» **WHAT TO DO**
In the profile of Joseph Shemesh, what CT device did he use in 1995?

» **GIVEN PASSAGE**
■ ■ ■

Joseph Shemesh

Joseph Shemesh

Tel Aviv University, Israel

Title: Diabetes is not a homogenous risk: The role of coronary calcium score in the reclassification of cardiovascular risk in diabetic patients


Joseph Shemesh is a full clinical Professor of cardiology at the Sackler School of medicine, Tel-Aviv University, Israel. He is a recognized investigator in the field of non-invasive detection of sub-clinical coronary atherosclerosis. As one of the pioneers in this field, he used in 1995 the Twin dual slice CT device which was the prototype of all the multi-slice CT devices and led the first publication that demonstrated the validity of coronary artery calcifications (CAC) measuring by mechanical CT. During the last 20 years he published over 50 original articles that contribute to the understanding of the clinical significance of CAC and its application to the daily clinical practice. In his recent publications he demonstrated the incremental prognostic value of CAC measuring in high risk populations including smokers, diabetics and hypertensive patients.

■ ■ ■

[Extracted records]
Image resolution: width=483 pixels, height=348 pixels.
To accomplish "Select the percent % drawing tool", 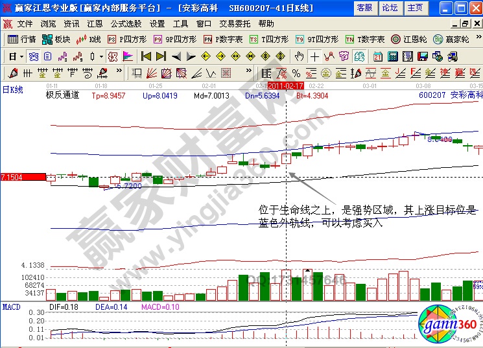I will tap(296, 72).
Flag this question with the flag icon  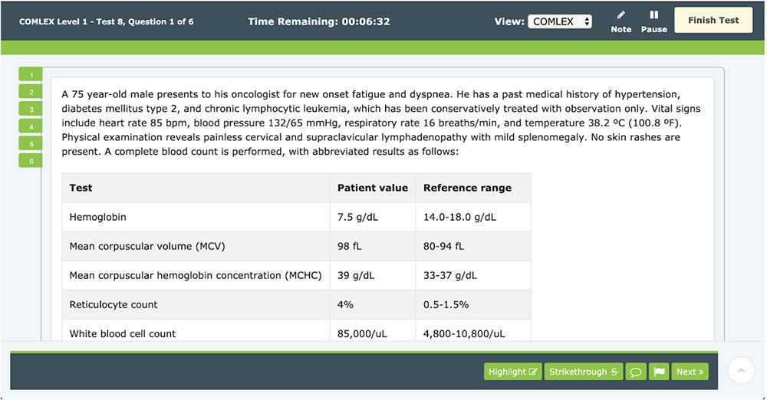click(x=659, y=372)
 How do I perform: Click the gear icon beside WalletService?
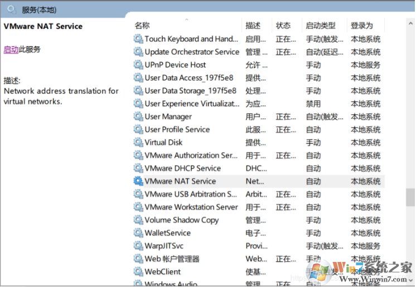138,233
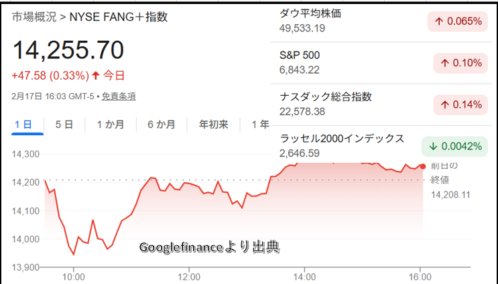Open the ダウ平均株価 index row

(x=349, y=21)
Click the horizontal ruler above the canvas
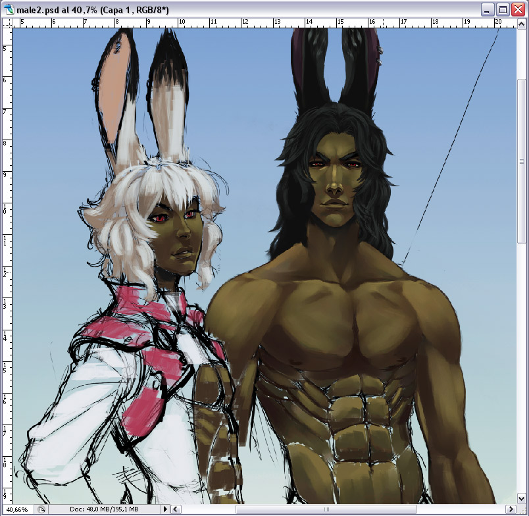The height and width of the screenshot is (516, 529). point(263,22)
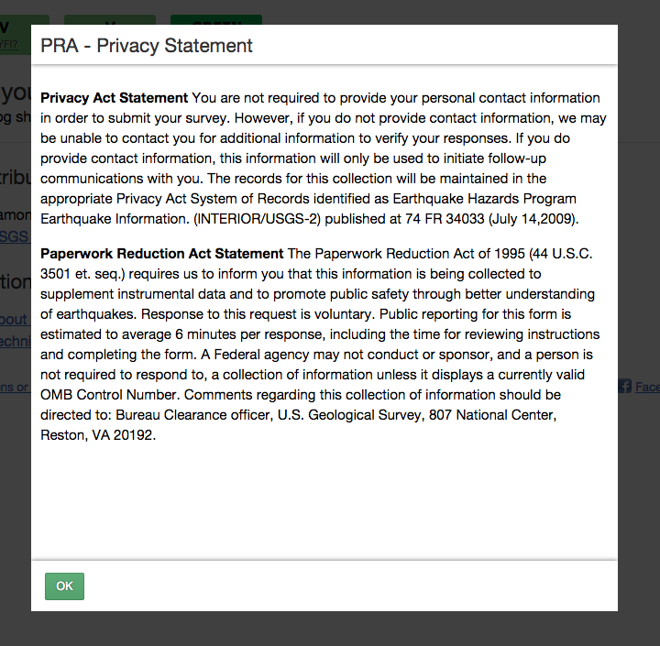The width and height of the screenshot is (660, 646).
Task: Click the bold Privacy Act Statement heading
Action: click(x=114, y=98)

■ ■ ■

» **TASK OUTPUT**
He used the Twin dual slice CT device, the prototype of all multi-slice CT devices.